Late in the game against the Atlanta Falcons on Sunday night, NBC’s Cris Collinsworth exclaimed “I have no idea why these linebackers are biting so hard on the Packers’ run action”
The simple answer, of course, is that the Packers finally have a running game.
Oh, they’ll never be mistaken for Vince Lombardi’s squads – or even Mike Sherman’s – but Mike McCarthy’s offense has finally given its quarterback, Aaron Rodgers, a legitimate weapon in the playaction passing game simply by running the ball effectively when they do choose to run it. There’s no need for them to line up in power formations and bang away either. They are doing it from every formation imaginable, be it with multiple tight end sets, spread formations featuring three or four wide receivers, even out of the shotgun.
Sunday night the Packers did a big amount of damage out of their I formation. It can get frustrating watching the running game seemingly stall on occasion, but even plays where Ryan Grant or James Starks aren’t busting off big gains are planting seeds that can end up sprouting, growing into trees and bearing fruit.
The Packers running game is doing two things very consistently. One, more often than not, it gains positive yardage. Again, they’re not ripping off huge gains – but they are gaining three or four yards consistently. That’s a big factor in the offense “staying on schedule” meaning they are keeping down and distances under control.
And two, it does exactly what Collinsworth noted above – it gets the linebackers crashing down and opens up big voids in the area behind them and in front of the safeties. We’ve seen this at play a great deal against the Bears over the years, especially the last two times they’ve played.
Sunday night against the Falcons, Rodgers took it to a whole new level.
With the Atlanta linebacking corps consistently biting up on the run action, Rodgers continually made use of their aggressiveness to work the voids in the middle of the field. Time and again he found receivers running post patterns (the Jones touchdown) or dig patterns (the Jennings touchdown).
The goal of the play for the Packers was to fake a run play — here, the lead-zone to the weak side, i.e. away from the tight end — in order to suck up those linebackers who are itching to stuff a run play. Meanwhile, the receivers ran the old-school “dig-post” concept, a passing idea as old as football itself: one receiver goes deep down the middle while another from the opposite side of the field breaking across at 15 to 18 yards underneath the deep receiver. Here, Jones ran the deep route while Jennings came across on the deep in route, known as a “dig” pattern.

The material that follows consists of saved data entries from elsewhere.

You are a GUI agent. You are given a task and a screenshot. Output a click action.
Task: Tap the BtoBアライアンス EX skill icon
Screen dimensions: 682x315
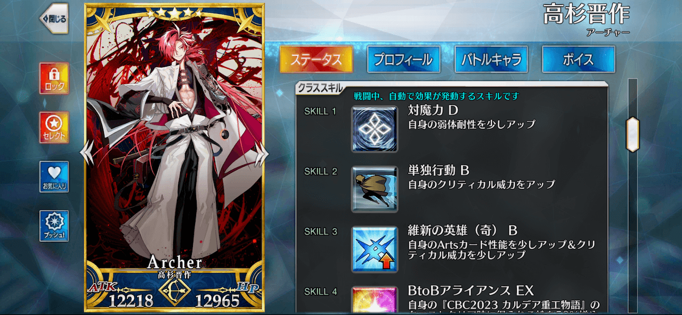[375, 300]
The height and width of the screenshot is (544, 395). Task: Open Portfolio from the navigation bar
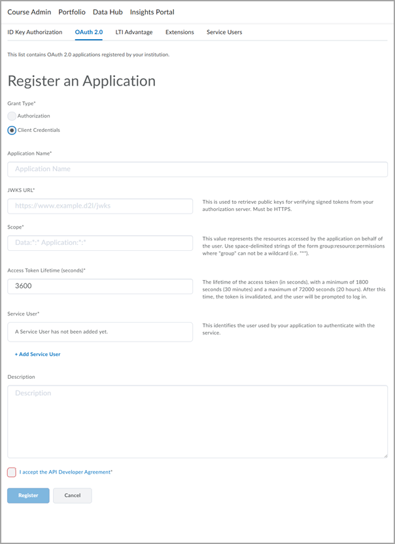(x=71, y=12)
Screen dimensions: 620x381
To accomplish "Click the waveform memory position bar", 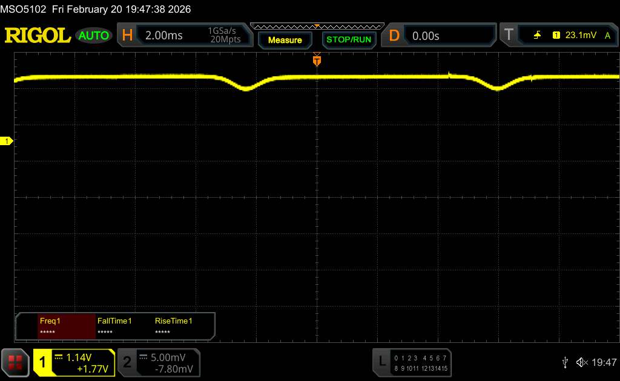I will coord(317,26).
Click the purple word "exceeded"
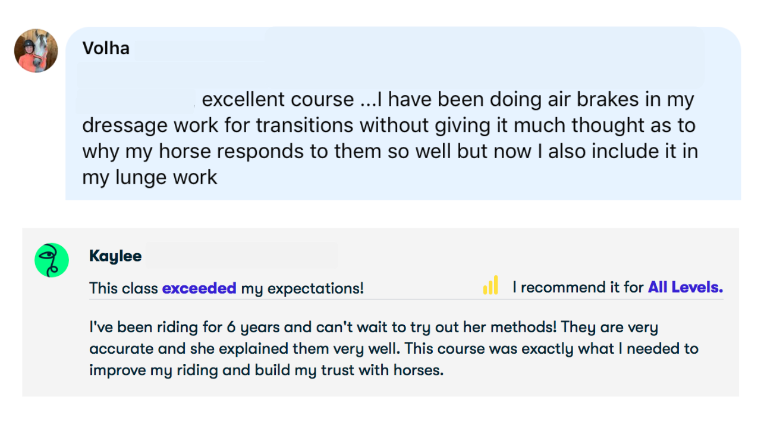This screenshot has height=428, width=761. [x=199, y=288]
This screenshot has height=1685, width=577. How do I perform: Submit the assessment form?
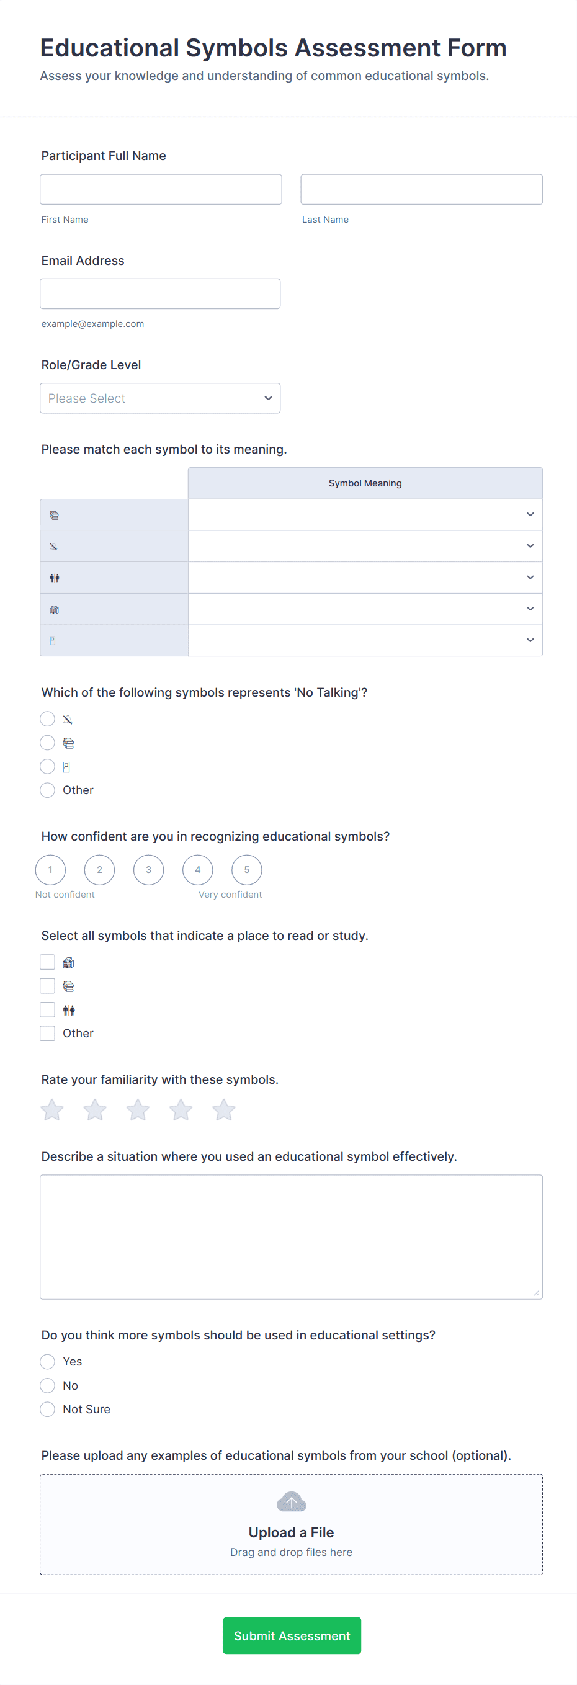(x=292, y=1635)
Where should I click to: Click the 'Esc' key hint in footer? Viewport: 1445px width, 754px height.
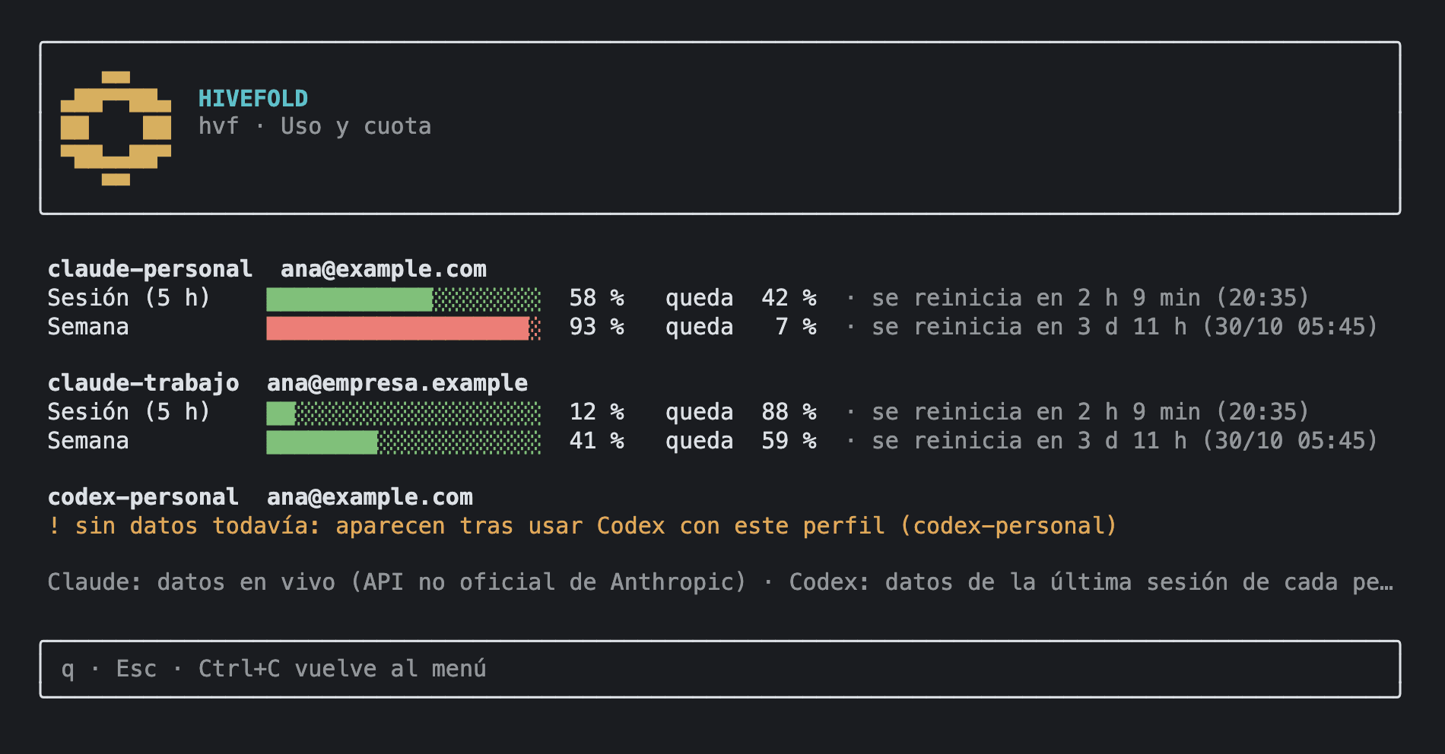tap(136, 669)
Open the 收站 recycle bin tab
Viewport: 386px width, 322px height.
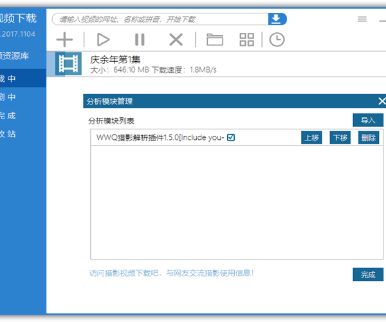(x=9, y=134)
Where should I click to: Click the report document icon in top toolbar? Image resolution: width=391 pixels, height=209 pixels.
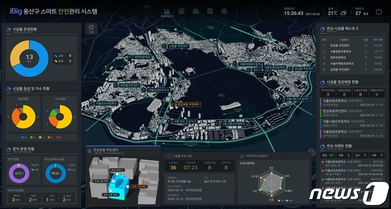181,11
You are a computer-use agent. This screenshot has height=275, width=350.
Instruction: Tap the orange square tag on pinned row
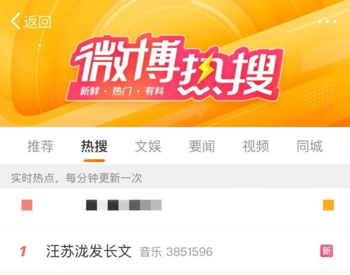pos(328,205)
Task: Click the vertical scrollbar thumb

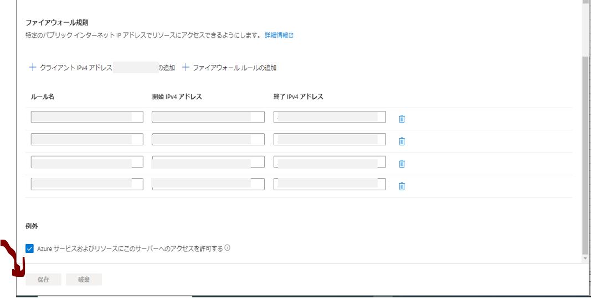Action: (586, 150)
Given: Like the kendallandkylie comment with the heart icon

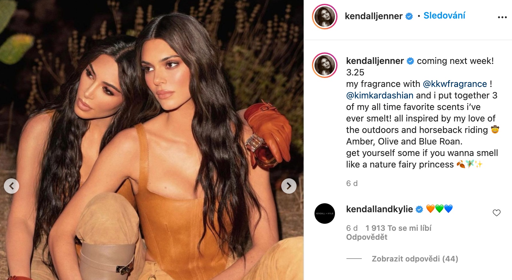Looking at the screenshot, I should pyautogui.click(x=497, y=213).
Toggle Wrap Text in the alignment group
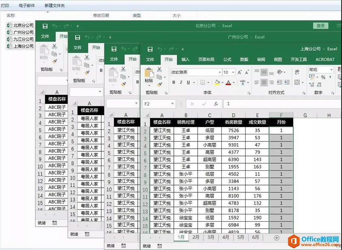The image size is (342, 250). 297,72
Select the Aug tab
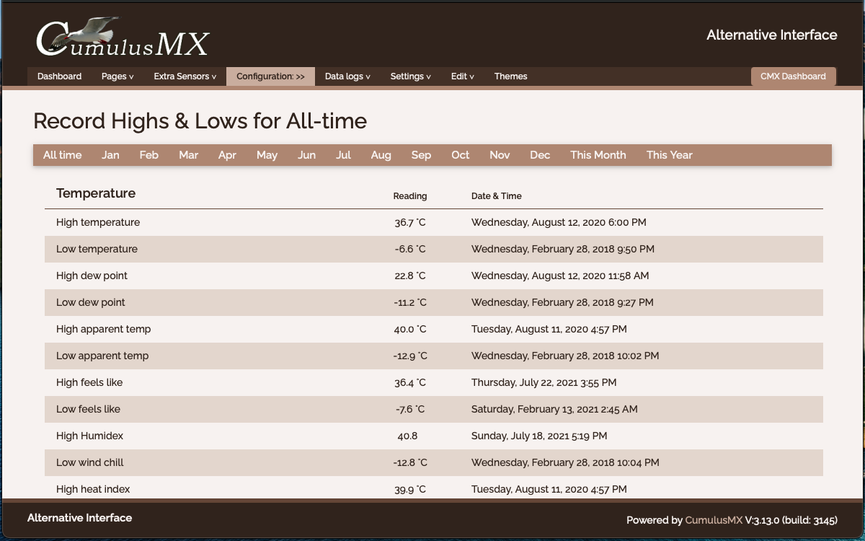 381,155

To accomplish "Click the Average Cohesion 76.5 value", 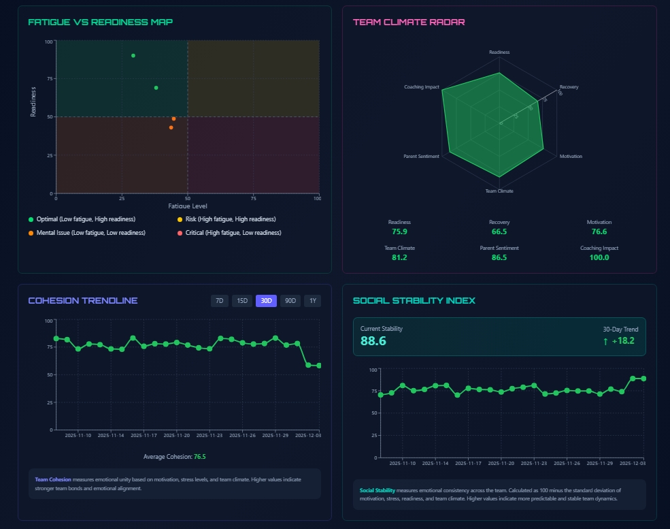I will (199, 457).
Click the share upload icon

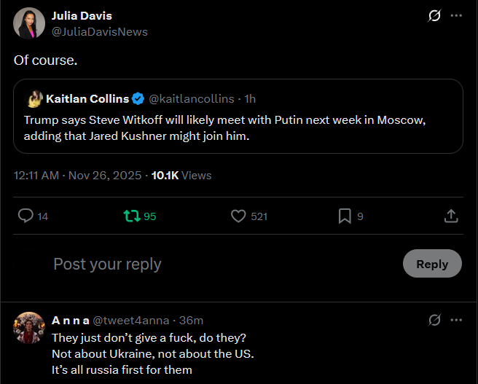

But this is only a two-man route; for it to work, those other defenders — particularly the Falcons’ linebackers — have to be convinced it is a run play and take themselves out of pass coverage. And the Packers did just that. As Bill Walsh explained, the play-action pass is probably the best play in all of football, but it only works if the entire team is committed to selling the fake. Obviously a good fake by the quarterback is important, but what you’re doing on a play-action pass is messing up the linebackers’ reads, and they only sometimes (or tangentially) read they quarterback. More often, they are reading the offensive linemen to the running backs, and those are the players that all too often give away that the play is not a true run but is instead a pass play. But the Packers’ do an excellent job: instead of immediately popping their heads up and sinking back on their hips as they would in pass protection, Green Bay’s linemen fire out low and flat, making it impossible to detect the play’s true intent.
Similarly, the running backs fire out as on a run play. Indeed, the fullback, John Kuhn, does such a good job looking like he’s making a run block that that’s what he effectively ends up doing, as the linebackers fly up. With the linebackers out of position, the rest is basic for Rodgers: throw a simple pass to a wide-open receiver breaking across the middle, and let him do the rest.
One thing that I noted after the game was Rodgers superior play on these types of plays. All night, Rodgers was carrying out the fake, snapping his head around, instantly diagnosing what the coverage was, and throwing lasers to his receivers. It’s hard to describe just how hard that is, and Rodgers made it look effortless – repeatedly.
Leroy Butler had the Line of the Year back in 2010 when he said Rodgers was “…the best play-action quarterback in the league. And he’s doing it without a running game!”
Well, now Rodgers has a running game.